■ **Texte du document**

Menacé d'un vote de censure mercredi à l'Assemblée nationale, le Premier ministre de centre droit, nommé il y a seulement trois mois, s'adressera à la télévision à 20H00 répondant à des questions de la presse sur deux chaînes de télévision, en direct depuis sa résidence de l'hôtel Matignon.

Lundi, le dirigeant de 73 ans a engagé la responsabilité de l'exécutif en faisant adopter sans vote le budget de la Sécurité sociale, assurant avoir été "au bout du dialogue" avec les groupes politiques et exposant son gouvernement à une motion de censure.

Sauf retournement spectaculaire, la motion a toutes les chances d'être approuvée, la gauche et l'extrême droite avec Marine Le Pen ayant annoncé qu'ils la voteraient. Le débat aura lieu mercredi à 16H00 (15h00 GMT) et le premier résultat est attendu vers 20h00 (19h00 GMT), selon plusieurs sources parlementaires. Pour faire chuter le gouvernement, 288 sur 577 seront nécessaires.

"La chute de Barnier est actée", a affirmé la cheffe des députés de La France Insoumise (LFI), formation de la gauche radicale, Mathilde Panot. Nommé le 5 septembre, il aura tenu trois mois grâce au "soutien sans participation du RN" et, "ce qui le fera tomber, c'est justement que le RN aura cessé de le soutenir", a jugé le député socialiste Arthur Delaporte.

Alors que la France voit son déficit public déraper, Michel Barnier est sous le feu croisé des oppositions qui rejettent les efforts d'austérité demandés en 2025 et accusent, pour la gauche, Emmanuel Macron d'avoir fait trop de cadeaux fiscaux aux plus riches et aux entreprises.

Michel Barnier a multiplié les concessions pour amadouer l'extrême droite, acceptant par exemple de surseoir au déremboursement des médicaments, mais cela n'a pas suffi.

"Censurer ce budget est, hélas, la seule manière que nous donne la Constitution pour protéger les Français d’un budget dangereux, injuste et punitif", a décrété mardi Marine Le Pen sur X.

Voter la censure, "c'est notre devoir", a estimé mardi l'un de ses principaux lieutenants, le député RN Jean-Philippe Tanguy sur Europe1/Cnews, alors que le manque d'argent public aiguise la contestation dans de nombreux secteurs.

A Lyon (est), pour le deuxième jour consécutif, des blocages routiers ont eu lieu organisés par des taxis en colère contre une baisse de la tarification du transport de malades. A Lille (nord), l'université est restée fermée pour alerter sur la situation financière "intenable" des universités.

Jeudi, une grève des enseignants contre le durcissement des règles en cas d'absence maladie s'annonce très suivie, au moins dans les écoles primaires dont beaucoup devraient rester fermées.

"Risque de chaos" 

Mardi matin, les ministres se sont succédé sur les radios et télévisions pour agiter le risque du "chaos". "C'est le pays qu'on met en danger", s'est inquiété le ministre de l'Economie Antoine Armand.

■ **Exercices à faire**
1. D'après l'article sur la motion de censure, combien de voix faudra-t-il pour faire tomber le gouvernement ?
2. Recopiez à l'identique, dans l'article sur la motion de censure, tout ce qui va de « Menacé d'un vote » jusqu'à « de l'hôtel Matignon. ».
Les entrées qui suivent viennent d'une autre source.

[Données de repérage en coordonnées de pixels]
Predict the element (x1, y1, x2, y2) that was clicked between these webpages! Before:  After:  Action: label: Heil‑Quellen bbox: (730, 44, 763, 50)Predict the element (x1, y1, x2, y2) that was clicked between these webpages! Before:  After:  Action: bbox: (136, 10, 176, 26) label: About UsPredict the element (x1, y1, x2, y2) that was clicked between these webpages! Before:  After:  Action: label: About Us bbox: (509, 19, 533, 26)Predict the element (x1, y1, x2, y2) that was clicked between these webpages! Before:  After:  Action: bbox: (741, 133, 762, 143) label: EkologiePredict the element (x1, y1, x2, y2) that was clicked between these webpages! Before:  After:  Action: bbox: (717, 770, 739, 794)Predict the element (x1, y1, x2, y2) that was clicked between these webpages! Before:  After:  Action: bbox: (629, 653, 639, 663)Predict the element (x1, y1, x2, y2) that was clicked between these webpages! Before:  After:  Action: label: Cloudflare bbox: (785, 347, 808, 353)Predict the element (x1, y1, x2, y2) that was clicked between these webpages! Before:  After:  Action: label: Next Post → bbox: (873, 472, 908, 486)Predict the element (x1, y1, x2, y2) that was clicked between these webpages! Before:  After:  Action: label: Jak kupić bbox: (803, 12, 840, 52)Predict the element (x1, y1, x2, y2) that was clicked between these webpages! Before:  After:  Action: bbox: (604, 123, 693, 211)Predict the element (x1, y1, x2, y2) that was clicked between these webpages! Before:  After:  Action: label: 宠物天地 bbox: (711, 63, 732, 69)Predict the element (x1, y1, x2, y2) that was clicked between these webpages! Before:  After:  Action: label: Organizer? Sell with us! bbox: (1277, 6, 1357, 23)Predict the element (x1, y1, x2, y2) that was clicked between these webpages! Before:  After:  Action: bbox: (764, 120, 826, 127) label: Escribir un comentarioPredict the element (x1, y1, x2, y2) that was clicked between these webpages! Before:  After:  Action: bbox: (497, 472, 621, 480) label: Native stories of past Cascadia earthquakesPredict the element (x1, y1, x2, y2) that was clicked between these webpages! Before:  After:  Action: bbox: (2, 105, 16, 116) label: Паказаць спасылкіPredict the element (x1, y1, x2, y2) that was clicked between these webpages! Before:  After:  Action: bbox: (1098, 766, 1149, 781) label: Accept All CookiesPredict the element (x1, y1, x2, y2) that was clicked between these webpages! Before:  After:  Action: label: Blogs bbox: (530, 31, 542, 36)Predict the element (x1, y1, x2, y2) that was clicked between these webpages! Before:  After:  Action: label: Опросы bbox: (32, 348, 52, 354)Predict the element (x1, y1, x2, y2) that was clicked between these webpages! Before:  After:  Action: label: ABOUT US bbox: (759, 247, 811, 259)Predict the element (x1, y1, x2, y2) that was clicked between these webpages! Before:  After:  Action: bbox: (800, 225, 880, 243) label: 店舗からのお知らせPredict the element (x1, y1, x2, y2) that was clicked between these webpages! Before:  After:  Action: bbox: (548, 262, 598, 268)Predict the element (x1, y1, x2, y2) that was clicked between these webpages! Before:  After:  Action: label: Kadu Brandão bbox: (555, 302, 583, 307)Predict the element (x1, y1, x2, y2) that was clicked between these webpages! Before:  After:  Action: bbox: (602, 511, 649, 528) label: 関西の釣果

■ **Réponses aux activités**
1. 288 sur 577.

2.
Menacé d'un vote de censure mercredi à l'Assemblée nationale, le Premier ministre de centre droit, nommé il y a seulement trois mois, s'adressera à la télévision à 20H00 répondant à des questions de la presse sur deux chaînes de télévision, en direct depuis sa résidence de l'hôtel Matignon.